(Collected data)

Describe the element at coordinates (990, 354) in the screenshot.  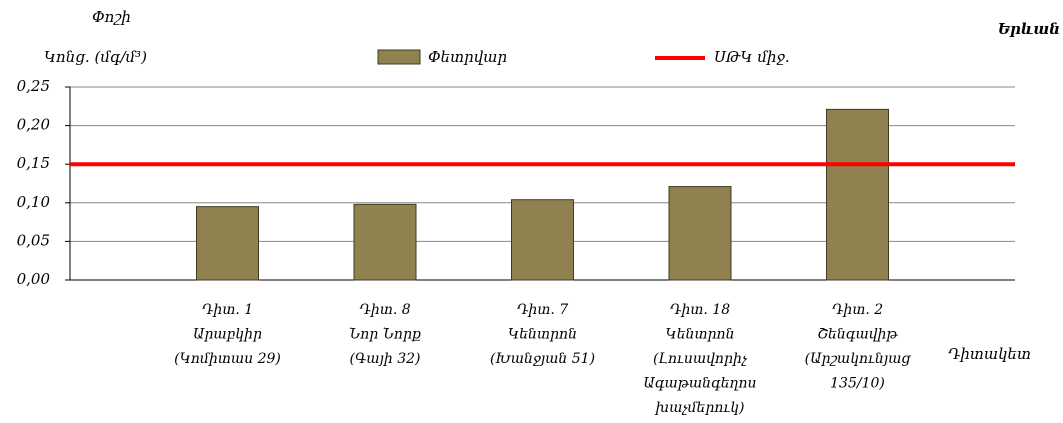
I see `x-axis-label: Դիտակետ` at that location.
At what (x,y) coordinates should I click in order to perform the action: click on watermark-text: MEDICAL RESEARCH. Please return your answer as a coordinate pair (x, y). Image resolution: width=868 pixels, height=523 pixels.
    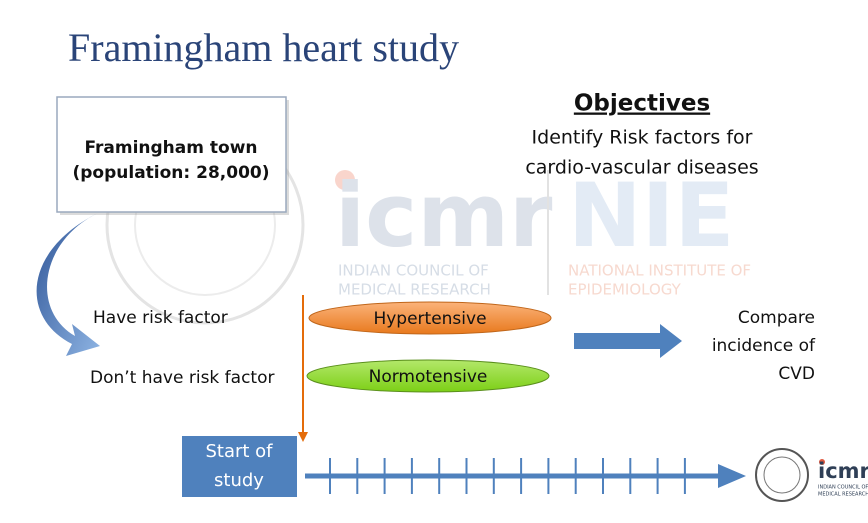
    Looking at the image, I should click on (414, 290).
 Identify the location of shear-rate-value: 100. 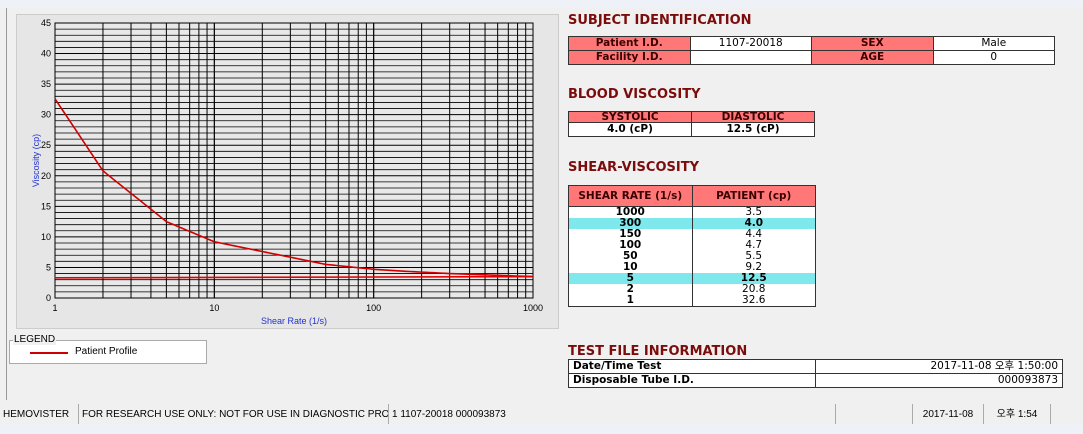
(630, 246).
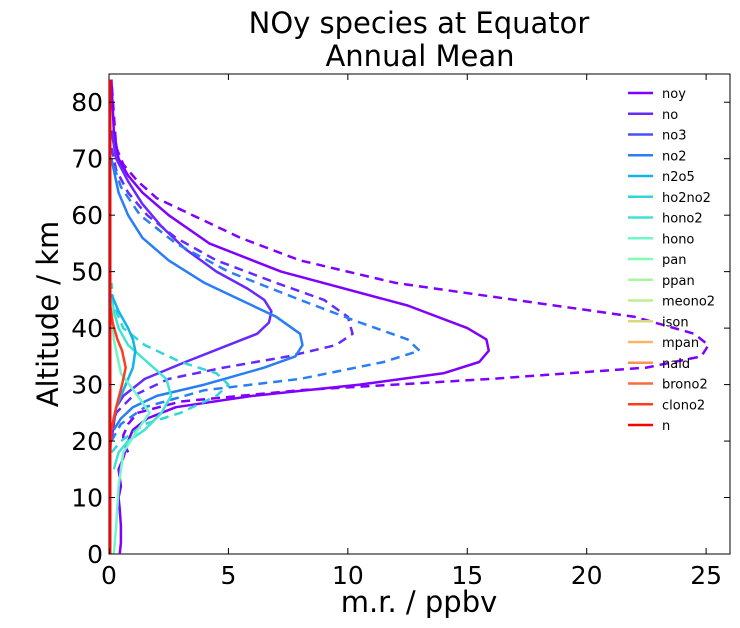 This screenshot has height=628, width=740. I want to click on y-tick-label: 60, so click(87, 216).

PROBLEM DESCRIPTION:
Could you output every line of the listing above as a Markdown table, with the columns Row and Line holding a row number and the line itself? Skip blank lines, and leave the pictures out.

EXERCISE ANSWER:
| Row | Line |
|---|---|
| 1 | Describe the element at coordinates (990, 354) in the screenshot.   |
| 2 | I see `x-axis-label: Դիտակետ` at that location. |
| 3 | At what (x,y) coordinates should I click in order to perform the action: click on watermark-text: MEDICAL RESEARCH. Please return your answer as a coordinate pair (x, y). Image resolution: width=868 pixels, height=523 pixels. |
| 4 |     Looking at the image, I should click on (414, 290). |
| 5 |  Identify the location of shear-rate-value: 100.  |
| 6 | (630, 246). |
| 7 |  This screenshot has height=628, width=740. I want to click on y-tick-label: 60, so click(87, 216). |